- Brief: Return exactly those lines of the material below that fall between the line holding "Task: Open the ファイル menu" and the line holding "Task: Open options for Tony Slattery trend", inclusive.

- Records for the task:
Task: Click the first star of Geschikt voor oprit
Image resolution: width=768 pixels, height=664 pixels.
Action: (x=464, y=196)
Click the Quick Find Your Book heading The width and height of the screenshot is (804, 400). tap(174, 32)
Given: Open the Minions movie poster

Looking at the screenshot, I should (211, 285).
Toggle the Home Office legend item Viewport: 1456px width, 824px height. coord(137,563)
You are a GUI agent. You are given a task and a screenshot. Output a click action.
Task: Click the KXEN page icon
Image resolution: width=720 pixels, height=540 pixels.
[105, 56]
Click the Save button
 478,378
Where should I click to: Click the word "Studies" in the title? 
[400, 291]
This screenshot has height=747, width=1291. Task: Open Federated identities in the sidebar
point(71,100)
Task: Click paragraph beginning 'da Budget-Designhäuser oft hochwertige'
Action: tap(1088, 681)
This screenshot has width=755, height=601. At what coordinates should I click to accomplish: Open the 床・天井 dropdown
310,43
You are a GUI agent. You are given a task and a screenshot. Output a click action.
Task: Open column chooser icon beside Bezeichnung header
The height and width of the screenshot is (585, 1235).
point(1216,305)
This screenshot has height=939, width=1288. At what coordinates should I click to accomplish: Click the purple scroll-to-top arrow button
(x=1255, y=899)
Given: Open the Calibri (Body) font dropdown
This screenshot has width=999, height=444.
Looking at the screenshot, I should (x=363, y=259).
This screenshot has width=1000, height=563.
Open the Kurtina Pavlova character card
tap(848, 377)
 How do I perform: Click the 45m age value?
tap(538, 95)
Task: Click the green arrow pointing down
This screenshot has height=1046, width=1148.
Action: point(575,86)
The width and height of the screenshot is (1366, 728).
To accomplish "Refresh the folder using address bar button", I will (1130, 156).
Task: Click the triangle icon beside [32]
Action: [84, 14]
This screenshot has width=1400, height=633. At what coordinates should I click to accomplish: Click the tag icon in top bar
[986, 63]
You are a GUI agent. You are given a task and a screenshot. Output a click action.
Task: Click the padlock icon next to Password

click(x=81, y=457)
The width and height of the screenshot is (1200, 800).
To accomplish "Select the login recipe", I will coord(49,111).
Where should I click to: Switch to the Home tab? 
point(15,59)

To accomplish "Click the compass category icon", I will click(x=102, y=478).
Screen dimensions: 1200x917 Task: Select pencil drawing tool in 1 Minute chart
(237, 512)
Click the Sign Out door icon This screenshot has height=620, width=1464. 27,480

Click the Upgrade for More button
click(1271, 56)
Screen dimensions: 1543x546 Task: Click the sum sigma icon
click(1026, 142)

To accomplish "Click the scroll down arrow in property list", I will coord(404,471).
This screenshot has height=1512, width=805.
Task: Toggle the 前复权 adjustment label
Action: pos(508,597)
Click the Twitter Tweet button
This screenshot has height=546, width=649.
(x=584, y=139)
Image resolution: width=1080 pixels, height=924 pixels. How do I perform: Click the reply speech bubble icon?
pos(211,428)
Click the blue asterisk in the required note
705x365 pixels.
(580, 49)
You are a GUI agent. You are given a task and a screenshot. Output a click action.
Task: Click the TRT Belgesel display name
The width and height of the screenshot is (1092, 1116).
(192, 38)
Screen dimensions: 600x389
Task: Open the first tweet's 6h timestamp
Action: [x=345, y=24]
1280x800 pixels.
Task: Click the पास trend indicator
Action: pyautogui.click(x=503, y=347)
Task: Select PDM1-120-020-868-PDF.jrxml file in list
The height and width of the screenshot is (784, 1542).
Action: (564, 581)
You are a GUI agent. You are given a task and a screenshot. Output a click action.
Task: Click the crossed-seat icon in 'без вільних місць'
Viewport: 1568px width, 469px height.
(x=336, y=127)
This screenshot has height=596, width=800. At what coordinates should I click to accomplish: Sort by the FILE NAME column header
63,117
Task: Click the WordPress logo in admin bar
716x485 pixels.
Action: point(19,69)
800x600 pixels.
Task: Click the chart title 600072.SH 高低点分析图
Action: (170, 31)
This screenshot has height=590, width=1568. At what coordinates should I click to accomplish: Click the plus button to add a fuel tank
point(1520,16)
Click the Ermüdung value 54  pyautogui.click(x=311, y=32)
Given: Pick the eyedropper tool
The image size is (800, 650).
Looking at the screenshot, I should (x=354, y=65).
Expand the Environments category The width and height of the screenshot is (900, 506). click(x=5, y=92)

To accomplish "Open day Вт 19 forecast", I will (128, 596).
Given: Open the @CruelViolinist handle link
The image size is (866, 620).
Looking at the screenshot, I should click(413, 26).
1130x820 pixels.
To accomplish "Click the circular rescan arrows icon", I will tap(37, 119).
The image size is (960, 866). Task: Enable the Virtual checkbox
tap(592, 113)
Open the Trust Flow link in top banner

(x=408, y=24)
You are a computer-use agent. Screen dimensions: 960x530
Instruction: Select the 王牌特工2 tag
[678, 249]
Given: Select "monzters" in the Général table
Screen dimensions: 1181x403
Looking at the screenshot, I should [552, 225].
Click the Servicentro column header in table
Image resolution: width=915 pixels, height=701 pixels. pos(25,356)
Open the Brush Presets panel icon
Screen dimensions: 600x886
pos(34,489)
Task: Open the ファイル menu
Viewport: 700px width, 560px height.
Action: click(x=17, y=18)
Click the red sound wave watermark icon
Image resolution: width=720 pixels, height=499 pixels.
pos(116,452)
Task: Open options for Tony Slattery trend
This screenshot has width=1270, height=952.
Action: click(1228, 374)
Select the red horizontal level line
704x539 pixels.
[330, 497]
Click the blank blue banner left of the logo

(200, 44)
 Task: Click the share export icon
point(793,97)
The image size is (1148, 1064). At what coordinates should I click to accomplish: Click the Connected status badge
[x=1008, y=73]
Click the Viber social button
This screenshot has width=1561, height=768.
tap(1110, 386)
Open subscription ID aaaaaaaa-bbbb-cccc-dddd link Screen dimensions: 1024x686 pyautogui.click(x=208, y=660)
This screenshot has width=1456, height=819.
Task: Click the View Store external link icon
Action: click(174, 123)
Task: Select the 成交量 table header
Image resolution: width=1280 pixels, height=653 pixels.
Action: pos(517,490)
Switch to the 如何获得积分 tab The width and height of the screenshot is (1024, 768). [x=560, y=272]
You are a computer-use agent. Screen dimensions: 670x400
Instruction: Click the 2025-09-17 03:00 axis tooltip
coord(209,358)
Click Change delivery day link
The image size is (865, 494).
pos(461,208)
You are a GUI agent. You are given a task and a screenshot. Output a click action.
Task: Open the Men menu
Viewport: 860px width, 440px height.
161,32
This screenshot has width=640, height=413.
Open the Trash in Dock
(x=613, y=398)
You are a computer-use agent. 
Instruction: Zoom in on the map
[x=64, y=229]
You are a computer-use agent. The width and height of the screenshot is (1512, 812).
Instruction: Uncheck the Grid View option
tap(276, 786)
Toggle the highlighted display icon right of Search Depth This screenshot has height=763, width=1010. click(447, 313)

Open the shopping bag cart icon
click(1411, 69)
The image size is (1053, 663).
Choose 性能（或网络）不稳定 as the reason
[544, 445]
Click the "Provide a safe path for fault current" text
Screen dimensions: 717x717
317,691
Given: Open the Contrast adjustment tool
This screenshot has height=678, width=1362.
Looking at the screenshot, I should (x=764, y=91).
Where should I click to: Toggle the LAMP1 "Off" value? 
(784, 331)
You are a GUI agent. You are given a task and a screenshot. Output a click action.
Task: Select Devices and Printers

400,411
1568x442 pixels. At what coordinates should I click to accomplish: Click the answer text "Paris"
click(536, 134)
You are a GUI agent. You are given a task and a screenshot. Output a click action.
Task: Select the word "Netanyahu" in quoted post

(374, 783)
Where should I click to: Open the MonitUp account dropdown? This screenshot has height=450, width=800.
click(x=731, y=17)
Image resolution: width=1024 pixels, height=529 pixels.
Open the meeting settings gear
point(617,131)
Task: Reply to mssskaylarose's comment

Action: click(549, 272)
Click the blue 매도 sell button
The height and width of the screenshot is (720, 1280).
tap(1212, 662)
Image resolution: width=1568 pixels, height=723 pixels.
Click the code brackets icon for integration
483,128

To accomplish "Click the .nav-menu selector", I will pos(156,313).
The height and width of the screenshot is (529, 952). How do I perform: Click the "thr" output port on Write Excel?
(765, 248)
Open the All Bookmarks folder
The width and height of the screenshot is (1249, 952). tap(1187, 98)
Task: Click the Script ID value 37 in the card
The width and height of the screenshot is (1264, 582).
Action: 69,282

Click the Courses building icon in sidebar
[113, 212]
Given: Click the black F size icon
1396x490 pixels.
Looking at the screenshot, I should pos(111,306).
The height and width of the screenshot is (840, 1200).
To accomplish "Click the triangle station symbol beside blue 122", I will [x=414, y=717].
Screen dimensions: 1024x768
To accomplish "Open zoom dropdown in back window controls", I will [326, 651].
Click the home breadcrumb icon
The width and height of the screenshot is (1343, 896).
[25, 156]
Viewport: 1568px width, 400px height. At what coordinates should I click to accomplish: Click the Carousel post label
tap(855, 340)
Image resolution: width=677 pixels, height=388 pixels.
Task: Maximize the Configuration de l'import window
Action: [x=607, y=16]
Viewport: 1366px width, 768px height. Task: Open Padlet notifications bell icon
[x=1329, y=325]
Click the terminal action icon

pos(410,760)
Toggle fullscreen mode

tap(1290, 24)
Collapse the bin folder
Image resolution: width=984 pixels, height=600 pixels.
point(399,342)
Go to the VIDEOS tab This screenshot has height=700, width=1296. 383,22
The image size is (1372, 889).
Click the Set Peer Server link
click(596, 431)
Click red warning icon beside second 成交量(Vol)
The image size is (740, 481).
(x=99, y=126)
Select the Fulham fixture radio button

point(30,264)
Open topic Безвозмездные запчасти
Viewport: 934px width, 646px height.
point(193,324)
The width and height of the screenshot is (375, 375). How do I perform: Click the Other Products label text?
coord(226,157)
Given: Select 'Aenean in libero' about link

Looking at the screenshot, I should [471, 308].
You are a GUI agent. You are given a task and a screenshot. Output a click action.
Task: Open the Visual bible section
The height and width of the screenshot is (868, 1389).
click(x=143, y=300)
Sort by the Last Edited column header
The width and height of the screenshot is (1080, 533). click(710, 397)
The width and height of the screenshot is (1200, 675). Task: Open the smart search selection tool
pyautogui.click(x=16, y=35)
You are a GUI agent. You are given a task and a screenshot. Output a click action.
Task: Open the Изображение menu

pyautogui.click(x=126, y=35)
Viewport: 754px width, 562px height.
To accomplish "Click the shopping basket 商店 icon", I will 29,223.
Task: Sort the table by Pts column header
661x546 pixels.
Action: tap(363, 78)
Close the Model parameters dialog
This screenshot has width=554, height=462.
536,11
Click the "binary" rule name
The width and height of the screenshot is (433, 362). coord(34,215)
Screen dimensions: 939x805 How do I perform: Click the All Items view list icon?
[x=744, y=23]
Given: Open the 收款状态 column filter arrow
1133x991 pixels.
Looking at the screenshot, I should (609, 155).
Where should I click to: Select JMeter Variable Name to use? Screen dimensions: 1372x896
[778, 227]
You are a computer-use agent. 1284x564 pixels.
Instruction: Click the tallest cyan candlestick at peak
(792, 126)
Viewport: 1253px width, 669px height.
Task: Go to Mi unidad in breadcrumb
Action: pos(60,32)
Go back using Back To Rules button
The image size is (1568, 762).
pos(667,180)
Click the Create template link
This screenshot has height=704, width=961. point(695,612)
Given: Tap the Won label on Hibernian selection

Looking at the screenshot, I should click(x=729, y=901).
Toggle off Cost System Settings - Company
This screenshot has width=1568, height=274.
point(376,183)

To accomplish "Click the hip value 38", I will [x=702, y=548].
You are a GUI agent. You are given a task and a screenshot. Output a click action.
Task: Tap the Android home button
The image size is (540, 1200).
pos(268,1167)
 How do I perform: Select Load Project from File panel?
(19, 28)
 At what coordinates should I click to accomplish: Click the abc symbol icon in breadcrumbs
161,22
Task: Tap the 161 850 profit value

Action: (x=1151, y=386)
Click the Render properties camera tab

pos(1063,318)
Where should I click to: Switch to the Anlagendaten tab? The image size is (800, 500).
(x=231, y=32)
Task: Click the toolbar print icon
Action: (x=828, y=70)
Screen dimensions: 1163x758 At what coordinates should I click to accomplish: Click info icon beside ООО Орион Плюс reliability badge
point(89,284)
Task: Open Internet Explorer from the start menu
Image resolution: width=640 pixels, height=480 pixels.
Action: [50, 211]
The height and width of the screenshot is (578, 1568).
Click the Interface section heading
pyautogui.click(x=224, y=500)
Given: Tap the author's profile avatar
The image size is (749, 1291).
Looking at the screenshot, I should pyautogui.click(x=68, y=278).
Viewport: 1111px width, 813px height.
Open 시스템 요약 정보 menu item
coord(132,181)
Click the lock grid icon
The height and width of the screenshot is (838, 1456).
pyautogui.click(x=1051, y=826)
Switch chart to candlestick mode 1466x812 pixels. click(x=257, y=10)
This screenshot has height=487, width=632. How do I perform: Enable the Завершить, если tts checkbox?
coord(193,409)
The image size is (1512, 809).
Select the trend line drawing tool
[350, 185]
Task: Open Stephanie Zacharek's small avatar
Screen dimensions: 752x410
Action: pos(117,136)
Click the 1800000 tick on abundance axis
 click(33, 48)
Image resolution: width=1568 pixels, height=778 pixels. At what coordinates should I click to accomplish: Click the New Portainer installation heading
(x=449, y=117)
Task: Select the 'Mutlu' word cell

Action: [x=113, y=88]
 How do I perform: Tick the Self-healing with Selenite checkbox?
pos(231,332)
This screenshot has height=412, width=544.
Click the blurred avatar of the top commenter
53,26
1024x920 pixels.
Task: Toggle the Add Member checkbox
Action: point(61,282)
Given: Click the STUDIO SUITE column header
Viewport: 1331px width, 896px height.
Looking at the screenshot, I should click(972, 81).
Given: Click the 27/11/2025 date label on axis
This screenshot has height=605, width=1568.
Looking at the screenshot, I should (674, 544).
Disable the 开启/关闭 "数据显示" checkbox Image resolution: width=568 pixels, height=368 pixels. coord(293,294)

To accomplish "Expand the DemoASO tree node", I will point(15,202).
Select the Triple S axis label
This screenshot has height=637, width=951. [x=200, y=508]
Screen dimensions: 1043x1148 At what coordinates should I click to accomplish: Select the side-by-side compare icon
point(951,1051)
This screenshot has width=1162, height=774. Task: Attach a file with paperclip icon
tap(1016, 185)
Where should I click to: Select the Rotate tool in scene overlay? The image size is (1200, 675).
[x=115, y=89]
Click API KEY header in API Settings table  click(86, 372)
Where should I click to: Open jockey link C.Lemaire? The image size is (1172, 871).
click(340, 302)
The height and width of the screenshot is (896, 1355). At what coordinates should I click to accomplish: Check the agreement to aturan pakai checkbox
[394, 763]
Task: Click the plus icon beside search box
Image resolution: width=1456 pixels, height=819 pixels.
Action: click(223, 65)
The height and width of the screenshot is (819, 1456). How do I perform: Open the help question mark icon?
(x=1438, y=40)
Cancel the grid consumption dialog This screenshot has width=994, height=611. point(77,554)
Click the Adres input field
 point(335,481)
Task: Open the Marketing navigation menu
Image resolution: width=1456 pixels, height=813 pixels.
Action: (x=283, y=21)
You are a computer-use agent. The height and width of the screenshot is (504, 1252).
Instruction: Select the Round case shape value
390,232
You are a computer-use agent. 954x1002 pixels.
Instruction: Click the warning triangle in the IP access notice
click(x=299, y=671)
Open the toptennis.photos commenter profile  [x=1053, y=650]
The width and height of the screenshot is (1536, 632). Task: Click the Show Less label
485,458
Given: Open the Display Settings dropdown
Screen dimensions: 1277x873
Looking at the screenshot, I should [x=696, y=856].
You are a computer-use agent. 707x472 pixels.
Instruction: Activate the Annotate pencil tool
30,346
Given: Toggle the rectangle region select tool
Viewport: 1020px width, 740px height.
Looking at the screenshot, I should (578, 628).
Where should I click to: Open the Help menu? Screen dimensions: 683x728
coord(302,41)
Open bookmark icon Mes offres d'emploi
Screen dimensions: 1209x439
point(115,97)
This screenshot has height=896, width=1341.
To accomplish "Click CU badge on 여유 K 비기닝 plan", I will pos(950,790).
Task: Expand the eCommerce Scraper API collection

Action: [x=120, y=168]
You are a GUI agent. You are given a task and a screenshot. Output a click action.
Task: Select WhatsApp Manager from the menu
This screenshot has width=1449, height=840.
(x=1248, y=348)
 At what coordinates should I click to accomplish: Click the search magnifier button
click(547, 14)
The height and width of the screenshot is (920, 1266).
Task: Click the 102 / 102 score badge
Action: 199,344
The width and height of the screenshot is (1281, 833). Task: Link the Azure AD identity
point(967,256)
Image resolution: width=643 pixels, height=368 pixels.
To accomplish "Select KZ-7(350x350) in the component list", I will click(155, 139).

- Completed exercise:
Task: Open the ファイル menu
Viewport: 700px width, 560px height.
Action: click(x=17, y=18)
Click the red sound wave watermark icon
Image resolution: width=720 pixels, height=499 pixels.
pos(116,452)
Task: Open options for Tony Slattery trend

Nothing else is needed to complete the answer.